**Task details:**
Using the records below, write out again exactly the lines that begin at the line containing "[公式 TECTURE] (841, 1829)" and end at the line containing "perekond Ang / Leemet (129, 483)", and no other lines.

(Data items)
-- -- --

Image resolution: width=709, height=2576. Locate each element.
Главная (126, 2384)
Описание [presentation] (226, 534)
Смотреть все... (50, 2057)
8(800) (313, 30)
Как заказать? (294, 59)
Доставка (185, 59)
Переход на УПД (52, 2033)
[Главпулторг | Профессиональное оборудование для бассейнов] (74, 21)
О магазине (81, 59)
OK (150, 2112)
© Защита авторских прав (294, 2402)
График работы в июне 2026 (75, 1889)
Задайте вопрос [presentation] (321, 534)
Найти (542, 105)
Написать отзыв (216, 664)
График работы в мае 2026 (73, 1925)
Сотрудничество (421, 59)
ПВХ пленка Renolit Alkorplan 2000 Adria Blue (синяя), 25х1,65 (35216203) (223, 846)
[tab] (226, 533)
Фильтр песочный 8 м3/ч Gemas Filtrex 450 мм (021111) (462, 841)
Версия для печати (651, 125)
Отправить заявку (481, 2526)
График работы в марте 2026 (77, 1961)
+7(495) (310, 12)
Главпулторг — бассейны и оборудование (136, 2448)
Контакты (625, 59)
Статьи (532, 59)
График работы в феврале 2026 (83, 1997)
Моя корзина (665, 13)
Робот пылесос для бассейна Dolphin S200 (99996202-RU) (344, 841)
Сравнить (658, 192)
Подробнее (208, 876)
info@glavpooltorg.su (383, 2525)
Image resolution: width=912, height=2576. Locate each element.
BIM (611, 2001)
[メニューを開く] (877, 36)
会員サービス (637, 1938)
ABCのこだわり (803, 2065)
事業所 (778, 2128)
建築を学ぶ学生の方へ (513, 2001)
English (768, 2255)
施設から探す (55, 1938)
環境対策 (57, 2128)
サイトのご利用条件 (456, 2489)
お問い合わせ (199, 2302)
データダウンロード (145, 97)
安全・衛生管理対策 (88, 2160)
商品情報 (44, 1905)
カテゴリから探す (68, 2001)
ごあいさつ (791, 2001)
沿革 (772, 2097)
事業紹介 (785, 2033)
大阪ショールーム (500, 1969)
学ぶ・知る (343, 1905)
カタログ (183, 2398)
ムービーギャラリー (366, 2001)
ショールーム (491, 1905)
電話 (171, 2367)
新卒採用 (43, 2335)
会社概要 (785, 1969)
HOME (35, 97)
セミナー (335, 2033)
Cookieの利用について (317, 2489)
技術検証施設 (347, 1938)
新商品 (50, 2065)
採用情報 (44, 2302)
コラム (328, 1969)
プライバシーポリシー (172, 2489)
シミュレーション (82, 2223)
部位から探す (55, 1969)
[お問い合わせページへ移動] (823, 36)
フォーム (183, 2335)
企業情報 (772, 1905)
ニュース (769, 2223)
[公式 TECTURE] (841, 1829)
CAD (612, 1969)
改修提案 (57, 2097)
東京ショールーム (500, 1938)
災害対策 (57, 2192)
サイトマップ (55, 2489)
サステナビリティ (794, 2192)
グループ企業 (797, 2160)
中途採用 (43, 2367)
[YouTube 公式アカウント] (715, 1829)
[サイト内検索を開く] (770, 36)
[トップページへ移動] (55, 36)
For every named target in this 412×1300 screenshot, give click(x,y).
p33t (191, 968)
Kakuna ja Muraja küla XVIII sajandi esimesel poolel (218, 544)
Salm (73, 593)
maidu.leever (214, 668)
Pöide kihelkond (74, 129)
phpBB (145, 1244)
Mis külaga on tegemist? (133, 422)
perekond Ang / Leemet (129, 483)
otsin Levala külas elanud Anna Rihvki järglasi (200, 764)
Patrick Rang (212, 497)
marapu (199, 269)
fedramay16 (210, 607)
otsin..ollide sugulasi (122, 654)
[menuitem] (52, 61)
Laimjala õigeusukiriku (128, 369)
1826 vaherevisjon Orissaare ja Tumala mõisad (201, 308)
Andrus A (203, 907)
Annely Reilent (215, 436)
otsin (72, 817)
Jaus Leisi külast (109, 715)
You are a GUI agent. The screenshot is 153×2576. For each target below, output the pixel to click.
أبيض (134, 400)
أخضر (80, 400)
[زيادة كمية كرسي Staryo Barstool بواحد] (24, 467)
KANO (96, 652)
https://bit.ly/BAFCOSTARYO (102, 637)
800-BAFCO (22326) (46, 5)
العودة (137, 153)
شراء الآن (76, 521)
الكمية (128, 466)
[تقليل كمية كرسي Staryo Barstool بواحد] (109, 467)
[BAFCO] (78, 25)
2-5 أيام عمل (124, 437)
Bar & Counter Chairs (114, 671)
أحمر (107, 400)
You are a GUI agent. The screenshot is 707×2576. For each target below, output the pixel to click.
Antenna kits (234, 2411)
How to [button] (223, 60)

-- -- --

**Written solution:**
[公式 TECTURE] (841, 1829)
CAD (612, 1969)
改修提案 (57, 2097)
東京ショールーム (500, 1938)
災害対策 (57, 2192)
サイトマップ (55, 2489)
サステナビリティ (794, 2192)
グループ企業 (797, 2160)
中途採用 (43, 2367)
[YouTube 公式アカウント] (715, 1829)
[サイト内検索を開く] (770, 36)
[トップページへ移動] (55, 36)
For every named target in this 412×1300 screenshot, give click(x,y).
p33t (191, 968)
Kakuna ja Muraja küla XVIII sajandi esimesel poolel (218, 544)
Salm (73, 593)
maidu.leever (214, 668)
Pöide kihelkond (74, 129)
phpBB (145, 1244)
Mis külaga on tegemist? (133, 422)
perekond Ang / Leemet (129, 483)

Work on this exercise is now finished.